Revised October 30, 2006

DOW JONES INDUSTRIAL AVERAGE NOT AT RECORD HIGH
ONCE INFLATION IS TAKEN INTO ACCOUNT
Dow Still 14 Percent Below Its Peak

by Jason Furman

On October 27, 2006, the Dow Jones Industrial Average closed at 12,090.  Adjusted for inflation, that is down 14 percent from its all-time high on January 14, 2000.[1]  The Dow would need to rise another 1,946 points to set a new record, adjusted for inflation.  It is only when no adjustment is made for inflation that the Dow can meaningfully be said to have closed at a record high.

Measuring how the Dow has done relative to inflation is the most meaningful way to assess its performance over time and what it means for investors and the economy more broadly.  To fail to adjust for inflation, and to say that the Dow has passed its previous peak, is like saying that a worker whose wages are a few cents an hour above where they were six or seven years ago is better off today, even though the purchasing power of his or her wages has fallen significantly.  This is why, when the Census Bureau reports on median household income each year, it reports on median income adjusted for inflation.

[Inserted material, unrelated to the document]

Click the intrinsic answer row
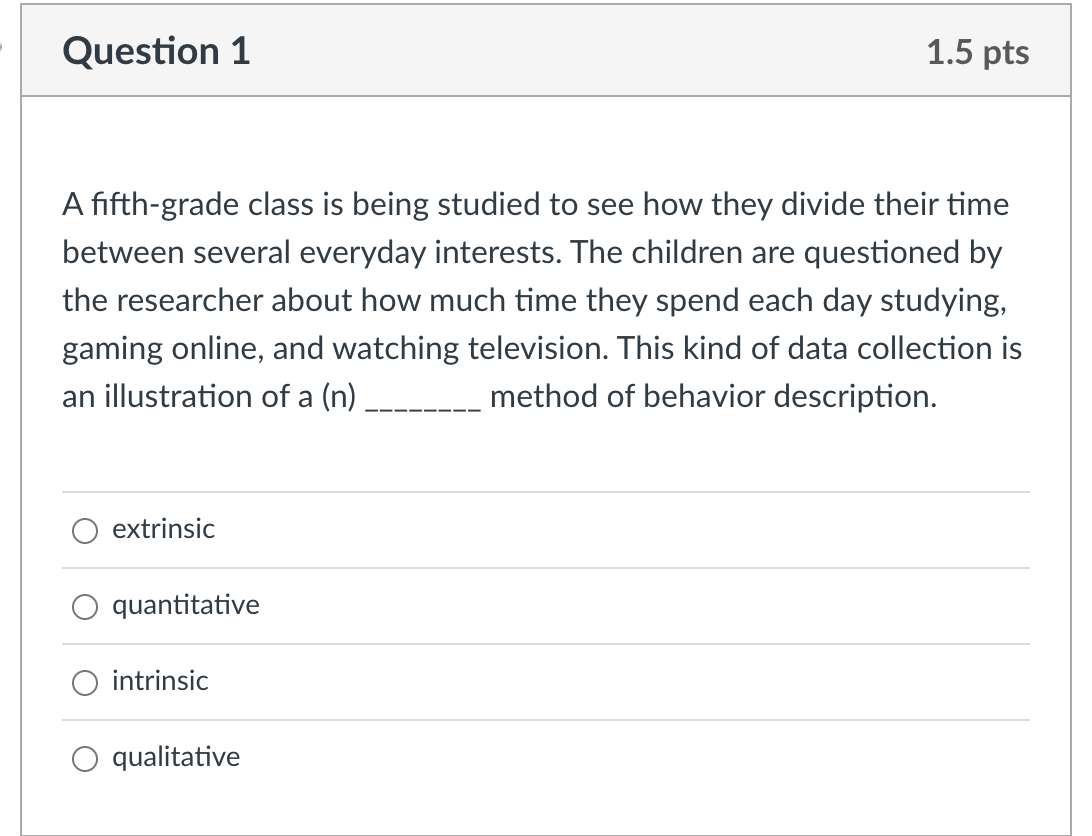 click(x=546, y=682)
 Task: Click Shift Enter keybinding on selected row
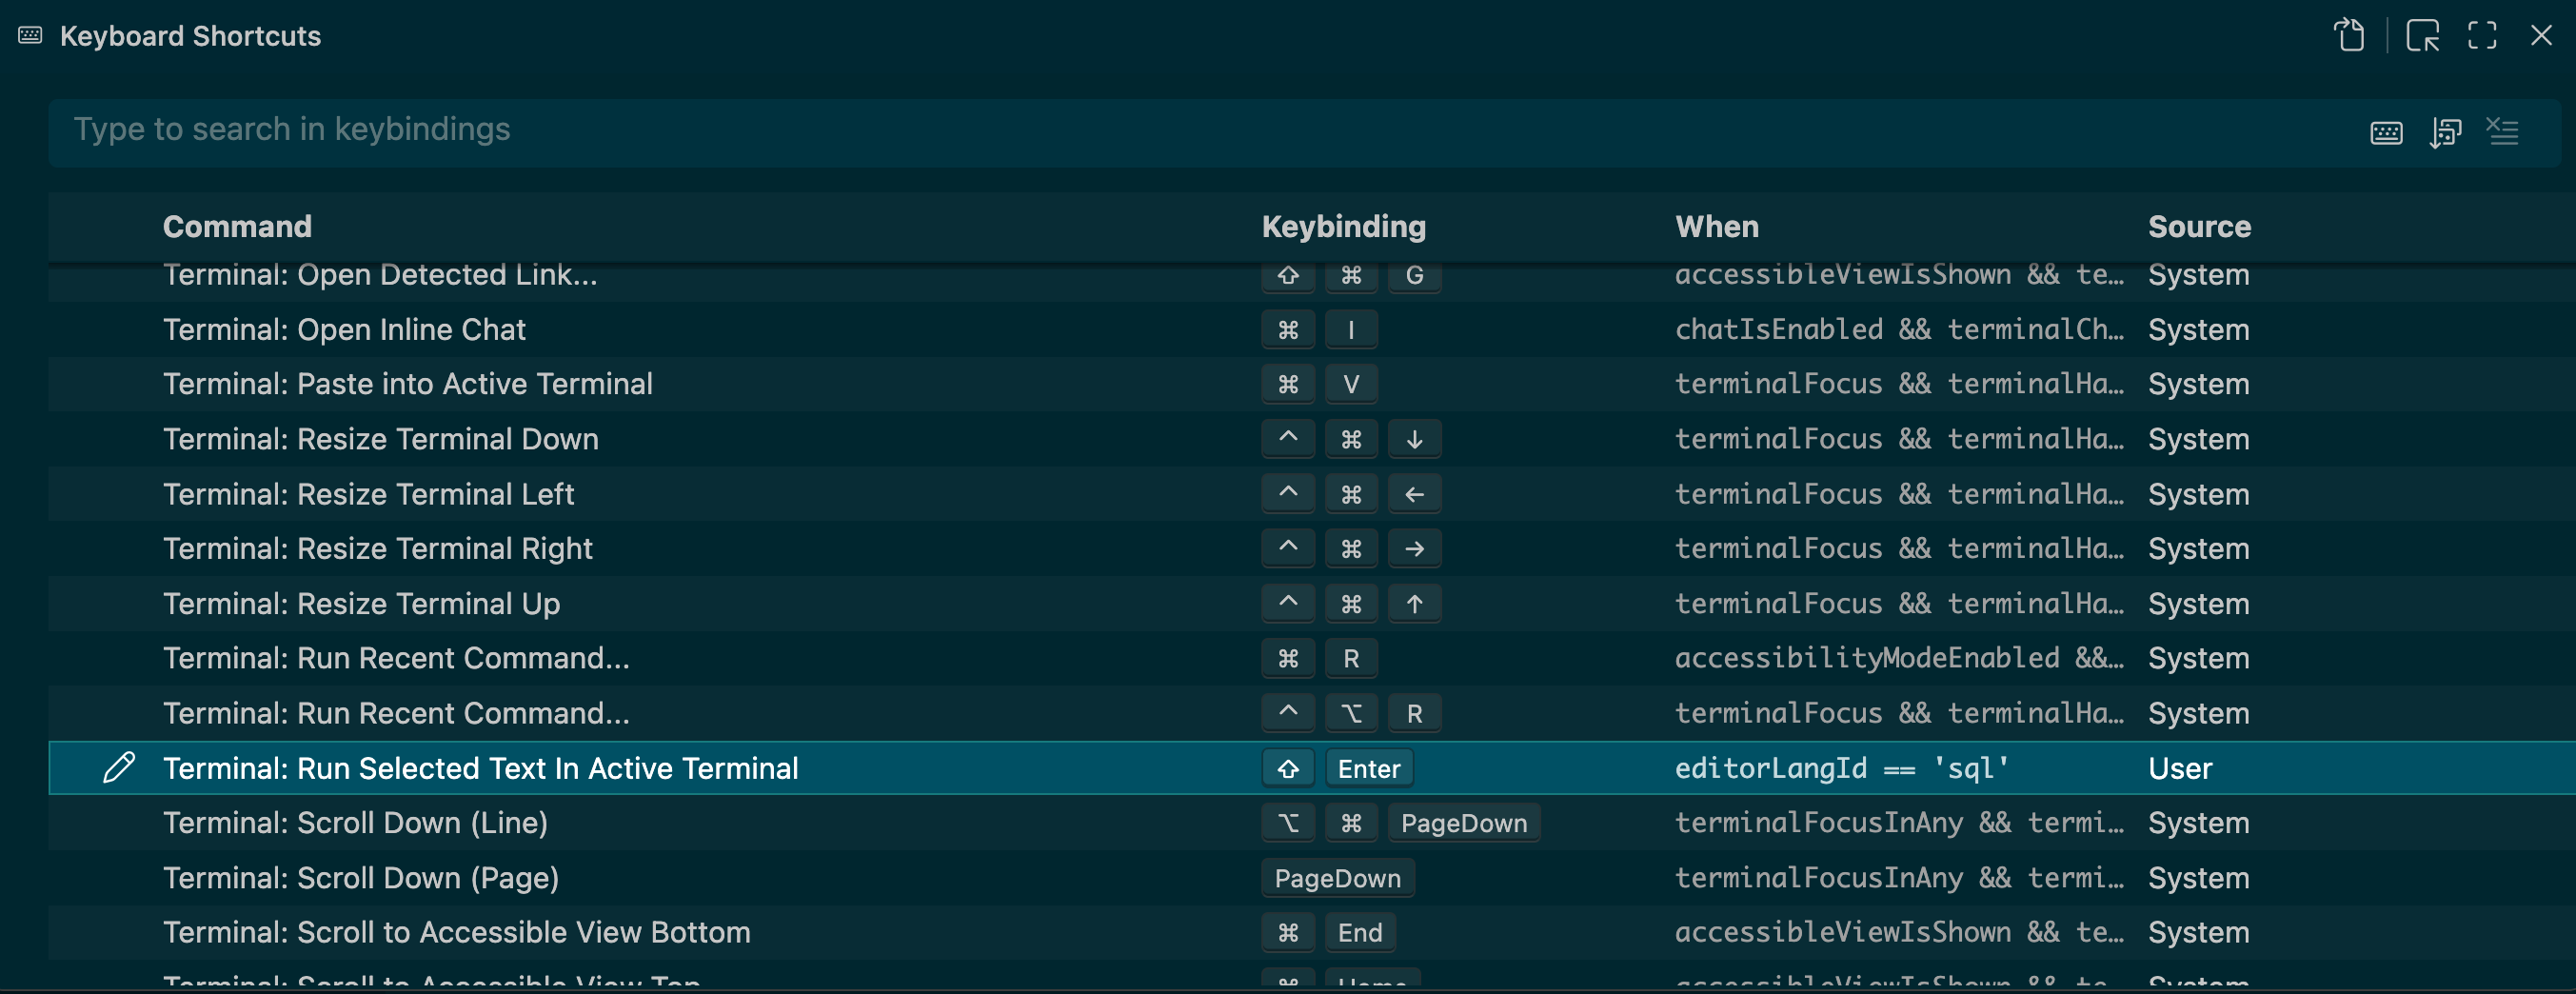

The broader stock market is even further below its 2000 peak. On October 27, 2006, the Dow Jones Wilshire 5000, which tracks more than 5,000 stocks and is the most comprehensive measure of the U.S. stock market, was 21 percent below its record close on March 24, 2000, after adjusting for inflation. (Even without adjusting for inflation, the Wilshire 5000 was 6 percent below its March 24, 2000 peak.)

Some of the value of the Dow when it hit its peak in 2000 undoubtedly was the result of an unsustainable bubble.  And it is good news that the Dow Jones Industrial Average, adjusted for inflation, has risen at a 6 percent annual rate over the last four years. (Note: a careful study by economists at the Federal Reserve found no evidence this was caused by the dividend or capital gains tax cuts enacted in 2003.[2])  But simple statements that the Dow is at an all-time high are more likely to create a misleading impression than to enlighten people about the current state of the stock market.


End Notes:

[1] Using CPI-U from the Bureau of Labor Statistics.  Note, this note assumes zero inflation since the last Consumer Price Index data, which were for August 2006.

[2] Gene Amromin, Paul Harrison, and Steve Sharpe, “How Did the Dividend Tax Cut Affect Stock Prices?” October 11, 2005.